* TASK STATEMENT
Given the records that follow, return each one verbatim.

Stored records:
- - - -

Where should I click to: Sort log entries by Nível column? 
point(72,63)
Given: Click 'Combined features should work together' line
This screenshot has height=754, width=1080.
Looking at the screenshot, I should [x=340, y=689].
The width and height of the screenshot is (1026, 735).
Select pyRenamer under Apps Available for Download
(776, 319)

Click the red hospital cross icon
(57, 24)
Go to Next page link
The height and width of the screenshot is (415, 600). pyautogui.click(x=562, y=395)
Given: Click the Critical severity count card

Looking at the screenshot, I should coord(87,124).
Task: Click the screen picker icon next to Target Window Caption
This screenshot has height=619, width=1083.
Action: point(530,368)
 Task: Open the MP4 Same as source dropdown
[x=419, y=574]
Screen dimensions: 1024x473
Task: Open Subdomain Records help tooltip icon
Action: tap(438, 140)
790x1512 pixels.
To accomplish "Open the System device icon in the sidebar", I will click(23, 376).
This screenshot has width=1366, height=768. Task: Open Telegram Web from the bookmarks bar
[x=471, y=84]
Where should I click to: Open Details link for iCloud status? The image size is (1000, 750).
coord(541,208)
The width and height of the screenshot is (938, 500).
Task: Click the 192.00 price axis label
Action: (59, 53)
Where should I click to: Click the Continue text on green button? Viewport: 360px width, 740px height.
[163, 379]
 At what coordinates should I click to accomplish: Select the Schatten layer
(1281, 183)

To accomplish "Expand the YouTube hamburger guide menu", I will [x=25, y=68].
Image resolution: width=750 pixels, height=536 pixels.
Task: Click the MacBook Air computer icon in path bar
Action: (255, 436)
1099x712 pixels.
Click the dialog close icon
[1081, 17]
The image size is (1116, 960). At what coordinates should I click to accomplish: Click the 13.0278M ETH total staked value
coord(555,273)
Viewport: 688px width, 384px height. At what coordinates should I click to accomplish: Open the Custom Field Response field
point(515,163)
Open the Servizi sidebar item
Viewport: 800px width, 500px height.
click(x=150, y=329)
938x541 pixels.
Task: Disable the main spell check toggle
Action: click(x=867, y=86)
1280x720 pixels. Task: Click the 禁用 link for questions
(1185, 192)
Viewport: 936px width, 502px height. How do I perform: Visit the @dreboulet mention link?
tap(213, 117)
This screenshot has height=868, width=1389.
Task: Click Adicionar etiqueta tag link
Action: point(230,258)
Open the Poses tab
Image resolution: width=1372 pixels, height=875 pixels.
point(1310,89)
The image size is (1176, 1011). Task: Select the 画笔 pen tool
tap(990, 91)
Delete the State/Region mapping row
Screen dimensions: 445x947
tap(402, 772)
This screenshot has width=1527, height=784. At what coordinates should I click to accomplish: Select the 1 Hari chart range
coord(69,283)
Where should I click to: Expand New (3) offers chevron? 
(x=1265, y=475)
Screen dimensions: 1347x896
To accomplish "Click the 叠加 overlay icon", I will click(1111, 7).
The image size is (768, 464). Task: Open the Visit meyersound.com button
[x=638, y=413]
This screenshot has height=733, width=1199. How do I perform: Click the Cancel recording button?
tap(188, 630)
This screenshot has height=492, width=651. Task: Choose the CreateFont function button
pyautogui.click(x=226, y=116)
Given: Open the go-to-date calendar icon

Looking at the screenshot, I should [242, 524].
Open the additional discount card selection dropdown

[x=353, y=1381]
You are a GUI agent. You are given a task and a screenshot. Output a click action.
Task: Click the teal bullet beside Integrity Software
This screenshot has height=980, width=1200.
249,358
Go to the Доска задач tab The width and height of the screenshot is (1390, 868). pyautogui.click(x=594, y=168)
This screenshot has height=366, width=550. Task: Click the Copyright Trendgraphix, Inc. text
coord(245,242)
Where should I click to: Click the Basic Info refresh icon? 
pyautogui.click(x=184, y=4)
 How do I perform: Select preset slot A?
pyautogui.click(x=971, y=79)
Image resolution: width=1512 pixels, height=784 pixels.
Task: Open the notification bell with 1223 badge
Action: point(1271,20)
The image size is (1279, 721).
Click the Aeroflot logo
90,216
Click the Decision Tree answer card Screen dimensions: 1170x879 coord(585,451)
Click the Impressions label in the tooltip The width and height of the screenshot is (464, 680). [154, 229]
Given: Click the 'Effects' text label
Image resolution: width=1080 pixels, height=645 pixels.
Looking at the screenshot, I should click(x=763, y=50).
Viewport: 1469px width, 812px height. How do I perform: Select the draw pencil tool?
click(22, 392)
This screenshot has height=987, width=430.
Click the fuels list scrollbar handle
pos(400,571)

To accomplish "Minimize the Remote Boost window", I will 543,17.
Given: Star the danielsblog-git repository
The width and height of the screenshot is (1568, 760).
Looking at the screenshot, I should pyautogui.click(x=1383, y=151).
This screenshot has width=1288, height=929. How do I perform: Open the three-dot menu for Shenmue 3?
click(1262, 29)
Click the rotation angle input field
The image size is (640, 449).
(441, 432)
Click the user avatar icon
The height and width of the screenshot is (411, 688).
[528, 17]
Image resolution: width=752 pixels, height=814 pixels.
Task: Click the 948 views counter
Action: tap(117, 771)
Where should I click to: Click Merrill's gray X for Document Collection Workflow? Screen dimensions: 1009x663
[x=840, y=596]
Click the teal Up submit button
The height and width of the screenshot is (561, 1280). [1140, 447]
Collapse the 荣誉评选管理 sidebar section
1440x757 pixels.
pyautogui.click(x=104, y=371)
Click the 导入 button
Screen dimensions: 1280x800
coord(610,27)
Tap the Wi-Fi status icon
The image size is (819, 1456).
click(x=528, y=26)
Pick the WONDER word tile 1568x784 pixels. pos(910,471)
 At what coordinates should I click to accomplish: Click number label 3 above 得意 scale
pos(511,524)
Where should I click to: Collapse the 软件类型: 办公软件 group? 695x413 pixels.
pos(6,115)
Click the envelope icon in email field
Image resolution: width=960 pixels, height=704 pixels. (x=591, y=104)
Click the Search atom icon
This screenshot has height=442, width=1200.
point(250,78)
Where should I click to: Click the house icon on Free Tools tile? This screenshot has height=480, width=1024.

- - - -

* ANSWER SPACE
Where should I click to: Sort log entries by Nível column? 
point(72,63)
Given: Click 'Combined features should work together' line
This screenshot has height=754, width=1080.
Looking at the screenshot, I should [x=340, y=689].
The width and height of the screenshot is (1026, 735).
Select pyRenamer under Apps Available for Download
(776, 319)

Click the red hospital cross icon
(57, 24)
Go to Next page link
The height and width of the screenshot is (415, 600). pyautogui.click(x=562, y=395)
Given: Click the Critical severity count card

Looking at the screenshot, I should coord(87,124).
Task: Click the screen picker icon next to Target Window Caption
This screenshot has height=619, width=1083.
Action: point(530,368)
 Task: Open the MP4 Same as source dropdown
[x=419, y=574]
Screen dimensions: 1024x473
Task: Open Subdomain Records help tooltip icon
Action: tap(438, 140)
790x1512 pixels.
To accomplish "Open the System device icon in the sidebar", I will click(23, 376).
This screenshot has width=1366, height=768. Task: Open Telegram Web from the bookmarks bar
[x=471, y=84]
Where should I click to: Open Details link for iCloud status? The image size is (1000, 750).
coord(541,208)
The width and height of the screenshot is (938, 500).
Task: Click the 192.00 price axis label
Action: (59, 53)
Where should I click to: Click the Continue text on green button? Viewport: 360px width, 740px height.
[163, 379]
 At what coordinates should I click to accomplish: Select the Schatten layer
(1281, 183)

To accomplish "Expand the YouTube hamburger guide menu", I will [x=25, y=68].
Image resolution: width=750 pixels, height=536 pixels.
Task: Click the MacBook Air computer icon in path bar
Action: (255, 436)
1099x712 pixels.
Click the dialog close icon
[1081, 17]
The image size is (1116, 960). At what coordinates should I click to accomplish: Click the 13.0278M ETH total staked value
coord(555,273)
Viewport: 688px width, 384px height. At what coordinates should I click to accomplish: Open the Custom Field Response field
point(515,163)
Open the Servizi sidebar item
Viewport: 800px width, 500px height.
click(x=150, y=329)
938x541 pixels.
Task: Disable the main spell check toggle
Action: click(x=867, y=86)
1280x720 pixels. Task: Click the 禁用 link for questions
(1185, 192)
Viewport: 936px width, 502px height. How do I perform: Visit the @dreboulet mention link?
tap(213, 117)
This screenshot has height=868, width=1389.
Task: Click Adicionar etiqueta tag link
Action: point(230,258)
Open the Poses tab
Image resolution: width=1372 pixels, height=875 pixels.
point(1310,89)
The image size is (1176, 1011). Task: Select the 画笔 pen tool
tap(990, 91)
Delete the State/Region mapping row
Screen dimensions: 445x947
tap(402, 772)
This screenshot has width=1527, height=784. At what coordinates should I click to accomplish: Select the 1 Hari chart range
coord(69,283)
Where should I click to: Expand New (3) offers chevron? 
(x=1265, y=475)
Screen dimensions: 1347x896
To accomplish "Click the 叠加 overlay icon", I will click(1111, 7).
The image size is (768, 464). Task: Open the Visit meyersound.com button
[x=638, y=413]
This screenshot has height=733, width=1199. How do I perform: Click the Cancel recording button?
tap(188, 630)
This screenshot has height=492, width=651. Task: Choose the CreateFont function button
pyautogui.click(x=226, y=116)
Given: Open the go-to-date calendar icon

Looking at the screenshot, I should [242, 524].
Open the additional discount card selection dropdown

[x=353, y=1381]
You are a GUI agent. You are given a task and a screenshot. Output a click action.
Task: Click the teal bullet beside Integrity Software
This screenshot has height=980, width=1200.
249,358
Go to the Доска задач tab The width and height of the screenshot is (1390, 868). pyautogui.click(x=594, y=168)
This screenshot has height=366, width=550. Task: Click the Copyright Trendgraphix, Inc. text
coord(245,242)
Where should I click to: Click the Basic Info refresh icon? 
pyautogui.click(x=184, y=4)
 How do I perform: Select preset slot A?
pyautogui.click(x=971, y=79)
Image resolution: width=1512 pixels, height=784 pixels.
Task: Open the notification bell with 1223 badge
Action: point(1271,20)
The image size is (1279, 721).
Click the Aeroflot logo
90,216
Click the Decision Tree answer card Screen dimensions: 1170x879 coord(585,451)
Click the Impressions label in the tooltip The width and height of the screenshot is (464, 680). [154, 229]
Given: Click the 'Effects' text label
Image resolution: width=1080 pixels, height=645 pixels.
Looking at the screenshot, I should click(x=763, y=50).
Viewport: 1469px width, 812px height. How do I perform: Select the draw pencil tool?
click(22, 392)
This screenshot has height=987, width=430.
Click the fuels list scrollbar handle
pos(400,571)

To accomplish "Minimize the Remote Boost window", I will 543,17.
Given: Star the danielsblog-git repository
The width and height of the screenshot is (1568, 760).
Looking at the screenshot, I should pyautogui.click(x=1383, y=151).
This screenshot has width=1288, height=929. How do I perform: Open the three-dot menu for Shenmue 3?
click(1262, 29)
Click the rotation angle input field
The image size is (640, 449).
(441, 432)
Click the user avatar icon
The height and width of the screenshot is (411, 688).
[528, 17]
Image resolution: width=752 pixels, height=814 pixels.
Task: Click the 948 views counter
Action: tap(117, 771)
Where should I click to: Click Merrill's gray X for Document Collection Workflow? Screen dimensions: 1009x663
[x=840, y=596]
Click the teal Up submit button
The height and width of the screenshot is (561, 1280). [1140, 447]
Collapse the 荣誉评选管理 sidebar section
1440x757 pixels.
pyautogui.click(x=104, y=371)
Click the 导入 button
Screen dimensions: 1280x800
coord(610,27)
Tap the Wi-Fi status icon
The image size is (819, 1456).
click(x=528, y=26)
Pick the WONDER word tile 1568x784 pixels. pos(910,471)
 At what coordinates should I click to accomplish: Click number label 3 above 得意 scale
pos(511,524)
Where should I click to: Collapse the 软件类型: 办公软件 group? 695x413 pixels.
pos(6,115)
Click the envelope icon in email field
Image resolution: width=960 pixels, height=704 pixels. (x=591, y=104)
Click the Search atom icon
This screenshot has height=442, width=1200.
point(250,78)
Where should I click to: Click the house icon on Free Tools tile? This screenshot has height=480, width=1024.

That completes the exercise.